___ DATA LISTING ___

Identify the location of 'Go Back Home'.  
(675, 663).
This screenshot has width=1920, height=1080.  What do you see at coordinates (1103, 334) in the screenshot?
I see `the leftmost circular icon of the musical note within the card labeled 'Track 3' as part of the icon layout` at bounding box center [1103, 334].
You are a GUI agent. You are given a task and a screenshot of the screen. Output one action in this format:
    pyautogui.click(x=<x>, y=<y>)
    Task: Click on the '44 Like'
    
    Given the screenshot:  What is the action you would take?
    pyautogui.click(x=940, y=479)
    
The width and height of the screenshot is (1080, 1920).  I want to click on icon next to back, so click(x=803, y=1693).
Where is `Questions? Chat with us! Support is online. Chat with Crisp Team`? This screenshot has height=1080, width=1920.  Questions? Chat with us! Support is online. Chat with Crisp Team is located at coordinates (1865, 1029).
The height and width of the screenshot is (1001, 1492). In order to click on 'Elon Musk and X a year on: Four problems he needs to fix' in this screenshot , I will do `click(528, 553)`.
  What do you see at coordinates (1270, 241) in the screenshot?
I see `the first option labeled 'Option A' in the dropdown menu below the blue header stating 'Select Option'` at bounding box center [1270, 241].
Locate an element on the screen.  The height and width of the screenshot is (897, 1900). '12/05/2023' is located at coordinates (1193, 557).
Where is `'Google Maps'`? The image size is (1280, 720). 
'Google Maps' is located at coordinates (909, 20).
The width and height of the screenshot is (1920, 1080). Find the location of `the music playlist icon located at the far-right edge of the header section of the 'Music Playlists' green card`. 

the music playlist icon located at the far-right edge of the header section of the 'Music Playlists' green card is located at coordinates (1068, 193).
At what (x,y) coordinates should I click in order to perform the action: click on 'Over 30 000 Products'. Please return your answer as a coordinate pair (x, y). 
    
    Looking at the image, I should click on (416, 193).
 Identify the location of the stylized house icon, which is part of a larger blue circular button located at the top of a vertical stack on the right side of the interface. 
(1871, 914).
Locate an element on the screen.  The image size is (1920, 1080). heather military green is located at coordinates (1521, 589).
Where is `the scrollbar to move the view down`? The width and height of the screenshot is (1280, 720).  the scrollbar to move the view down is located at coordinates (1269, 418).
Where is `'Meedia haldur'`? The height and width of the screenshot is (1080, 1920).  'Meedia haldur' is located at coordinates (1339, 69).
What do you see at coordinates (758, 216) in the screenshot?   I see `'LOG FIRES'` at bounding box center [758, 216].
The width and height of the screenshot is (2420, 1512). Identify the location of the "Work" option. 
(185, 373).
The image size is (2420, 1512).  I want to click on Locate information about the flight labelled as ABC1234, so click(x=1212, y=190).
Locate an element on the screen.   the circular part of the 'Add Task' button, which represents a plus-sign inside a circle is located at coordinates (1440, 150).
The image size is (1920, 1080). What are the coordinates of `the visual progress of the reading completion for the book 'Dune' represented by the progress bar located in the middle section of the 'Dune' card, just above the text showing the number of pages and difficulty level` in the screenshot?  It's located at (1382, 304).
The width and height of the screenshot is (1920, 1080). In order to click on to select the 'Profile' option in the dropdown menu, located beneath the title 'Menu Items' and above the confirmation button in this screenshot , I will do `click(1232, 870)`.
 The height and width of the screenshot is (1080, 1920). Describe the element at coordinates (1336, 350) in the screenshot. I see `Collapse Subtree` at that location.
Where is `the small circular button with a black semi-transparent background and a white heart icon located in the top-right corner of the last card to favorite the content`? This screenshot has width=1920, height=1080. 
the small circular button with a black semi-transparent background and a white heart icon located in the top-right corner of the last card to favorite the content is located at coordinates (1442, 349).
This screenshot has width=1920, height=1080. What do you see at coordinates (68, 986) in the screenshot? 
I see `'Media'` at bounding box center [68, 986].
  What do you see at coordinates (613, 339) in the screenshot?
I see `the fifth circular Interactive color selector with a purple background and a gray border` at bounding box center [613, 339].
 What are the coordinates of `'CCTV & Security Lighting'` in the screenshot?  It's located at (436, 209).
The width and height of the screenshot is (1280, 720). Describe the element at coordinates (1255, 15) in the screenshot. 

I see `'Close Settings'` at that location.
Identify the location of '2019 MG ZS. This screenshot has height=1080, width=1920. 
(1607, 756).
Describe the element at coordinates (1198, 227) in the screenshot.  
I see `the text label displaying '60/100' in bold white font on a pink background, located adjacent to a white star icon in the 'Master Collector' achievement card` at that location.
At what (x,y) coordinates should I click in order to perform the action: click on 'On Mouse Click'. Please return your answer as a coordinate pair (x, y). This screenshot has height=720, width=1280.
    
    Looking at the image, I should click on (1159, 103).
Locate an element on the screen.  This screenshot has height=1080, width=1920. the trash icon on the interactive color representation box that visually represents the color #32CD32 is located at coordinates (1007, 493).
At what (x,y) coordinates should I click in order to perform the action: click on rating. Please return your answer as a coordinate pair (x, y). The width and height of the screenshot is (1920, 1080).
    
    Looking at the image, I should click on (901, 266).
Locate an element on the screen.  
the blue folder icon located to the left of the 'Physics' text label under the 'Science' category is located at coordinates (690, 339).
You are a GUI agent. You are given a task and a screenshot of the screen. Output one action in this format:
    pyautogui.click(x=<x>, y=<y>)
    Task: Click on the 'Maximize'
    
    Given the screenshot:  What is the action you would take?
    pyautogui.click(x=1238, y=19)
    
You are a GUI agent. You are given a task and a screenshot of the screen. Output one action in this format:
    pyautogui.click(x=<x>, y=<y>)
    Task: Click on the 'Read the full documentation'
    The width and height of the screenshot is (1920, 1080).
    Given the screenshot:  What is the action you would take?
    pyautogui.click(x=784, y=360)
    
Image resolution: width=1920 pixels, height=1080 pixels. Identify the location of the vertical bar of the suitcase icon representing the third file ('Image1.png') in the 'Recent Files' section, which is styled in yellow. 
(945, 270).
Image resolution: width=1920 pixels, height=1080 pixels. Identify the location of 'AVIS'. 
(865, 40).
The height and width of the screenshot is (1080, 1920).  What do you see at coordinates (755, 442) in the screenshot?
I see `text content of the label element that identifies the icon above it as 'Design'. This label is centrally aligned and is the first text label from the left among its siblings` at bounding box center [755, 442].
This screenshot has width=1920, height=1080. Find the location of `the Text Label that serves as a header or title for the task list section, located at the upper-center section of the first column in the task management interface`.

___

● TASK DIRECTIONS:
Reproduce the entire listing above word for word, keeping every line unchanged.

● COMPLETE ANSWER:
Identify the location of 'Go Back Home'.  
(675, 663).
This screenshot has width=1920, height=1080.  What do you see at coordinates (1103, 334) in the screenshot?
I see `the leftmost circular icon of the musical note within the card labeled 'Track 3' as part of the icon layout` at bounding box center [1103, 334].
You are a GUI agent. You are given a task and a screenshot of the screen. Output one action in this format:
    pyautogui.click(x=<x>, y=<y>)
    Task: Click on the '44 Like'
    
    Given the screenshot:  What is the action you would take?
    pyautogui.click(x=940, y=479)
    
The width and height of the screenshot is (1080, 1920).  I want to click on icon next to back, so click(x=803, y=1693).
Where is `Questions? Chat with us! Support is online. Chat with Crisp Team`? This screenshot has height=1080, width=1920.  Questions? Chat with us! Support is online. Chat with Crisp Team is located at coordinates (1865, 1029).
The height and width of the screenshot is (1001, 1492). In order to click on 'Elon Musk and X a year on: Four problems he needs to fix' in this screenshot , I will do `click(528, 553)`.
  What do you see at coordinates (1270, 241) in the screenshot?
I see `the first option labeled 'Option A' in the dropdown menu below the blue header stating 'Select Option'` at bounding box center [1270, 241].
Locate an element on the screen.  The height and width of the screenshot is (897, 1900). '12/05/2023' is located at coordinates (1193, 557).
Where is `'Google Maps'`? The image size is (1280, 720). 
'Google Maps' is located at coordinates (909, 20).
The width and height of the screenshot is (1920, 1080). Find the location of `the music playlist icon located at the far-right edge of the header section of the 'Music Playlists' green card`. 

the music playlist icon located at the far-right edge of the header section of the 'Music Playlists' green card is located at coordinates (1068, 193).
At what (x,y) coordinates should I click in order to perform the action: click on 'Over 30 000 Products'. Please return your answer as a coordinate pair (x, y). 
    
    Looking at the image, I should click on (416, 193).
 Identify the location of the stylized house icon, which is part of a larger blue circular button located at the top of a vertical stack on the right side of the interface. 
(1871, 914).
Locate an element on the screen.  The image size is (1920, 1080). heather military green is located at coordinates (1521, 589).
Where is `the scrollbar to move the view down`? The width and height of the screenshot is (1280, 720).  the scrollbar to move the view down is located at coordinates (1269, 418).
Where is `'Meedia haldur'`? The height and width of the screenshot is (1080, 1920).  'Meedia haldur' is located at coordinates (1339, 69).
What do you see at coordinates (758, 216) in the screenshot?   I see `'LOG FIRES'` at bounding box center [758, 216].
The width and height of the screenshot is (2420, 1512). Identify the location of the "Work" option. 
(185, 373).
The image size is (2420, 1512).  I want to click on Locate information about the flight labelled as ABC1234, so click(x=1212, y=190).
Locate an element on the screen.   the circular part of the 'Add Task' button, which represents a plus-sign inside a circle is located at coordinates (1440, 150).
The image size is (1920, 1080). What are the coordinates of `the visual progress of the reading completion for the book 'Dune' represented by the progress bar located in the middle section of the 'Dune' card, just above the text showing the number of pages and difficulty level` in the screenshot?  It's located at (1382, 304).
The width and height of the screenshot is (1920, 1080). In order to click on to select the 'Profile' option in the dropdown menu, located beneath the title 'Menu Items' and above the confirmation button in this screenshot , I will do `click(1232, 870)`.
 The height and width of the screenshot is (1080, 1920). Describe the element at coordinates (1336, 350) in the screenshot. I see `Collapse Subtree` at that location.
Where is `the small circular button with a black semi-transparent background and a white heart icon located in the top-right corner of the last card to favorite the content`? This screenshot has width=1920, height=1080. 
the small circular button with a black semi-transparent background and a white heart icon located in the top-right corner of the last card to favorite the content is located at coordinates (1442, 349).
This screenshot has width=1920, height=1080. What do you see at coordinates (68, 986) in the screenshot? 
I see `'Media'` at bounding box center [68, 986].
  What do you see at coordinates (613, 339) in the screenshot?
I see `the fifth circular Interactive color selector with a purple background and a gray border` at bounding box center [613, 339].
 What are the coordinates of `'CCTV & Security Lighting'` in the screenshot?  It's located at (436, 209).
The width and height of the screenshot is (1280, 720). Describe the element at coordinates (1255, 15) in the screenshot. 

I see `'Close Settings'` at that location.
Identify the location of '2019 MG ZS. This screenshot has height=1080, width=1920. 
(1607, 756).
Describe the element at coordinates (1198, 227) in the screenshot.  
I see `the text label displaying '60/100' in bold white font on a pink background, located adjacent to a white star icon in the 'Master Collector' achievement card` at that location.
At what (x,y) coordinates should I click in order to perform the action: click on 'On Mouse Click'. Please return your answer as a coordinate pair (x, y). This screenshot has height=720, width=1280.
    
    Looking at the image, I should click on (1159, 103).
Locate an element on the screen.  This screenshot has height=1080, width=1920. the trash icon on the interactive color representation box that visually represents the color #32CD32 is located at coordinates (1007, 493).
At what (x,y) coordinates should I click in order to perform the action: click on rating. Please return your answer as a coordinate pair (x, y). The width and height of the screenshot is (1920, 1080).
    
    Looking at the image, I should click on (901, 266).
Locate an element on the screen.  
the blue folder icon located to the left of the 'Physics' text label under the 'Science' category is located at coordinates (690, 339).
You are a GUI agent. You are given a task and a screenshot of the screen. Output one action in this format:
    pyautogui.click(x=<x>, y=<y>)
    Task: Click on the 'Maximize'
    
    Given the screenshot:  What is the action you would take?
    pyautogui.click(x=1238, y=19)
    
You are a GUI agent. You are given a task and a screenshot of the screen. Output one action in this format:
    pyautogui.click(x=<x>, y=<y>)
    Task: Click on the 'Read the full documentation'
    The width and height of the screenshot is (1920, 1080).
    Given the screenshot:  What is the action you would take?
    pyautogui.click(x=784, y=360)
    
Image resolution: width=1920 pixels, height=1080 pixels. Identify the location of the vertical bar of the suitcase icon representing the third file ('Image1.png') in the 'Recent Files' section, which is styled in yellow. 
(945, 270).
Image resolution: width=1920 pixels, height=1080 pixels. Identify the location of 'AVIS'. 
(865, 40).
The height and width of the screenshot is (1080, 1920).  What do you see at coordinates (755, 442) in the screenshot?
I see `text content of the label element that identifies the icon above it as 'Design'. This label is centrally aligned and is the first text label from the left among its siblings` at bounding box center [755, 442].
This screenshot has width=1920, height=1080. Find the location of `the Text Label that serves as a header or title for the task list section, located at the upper-center section of the first column in the task management interface`.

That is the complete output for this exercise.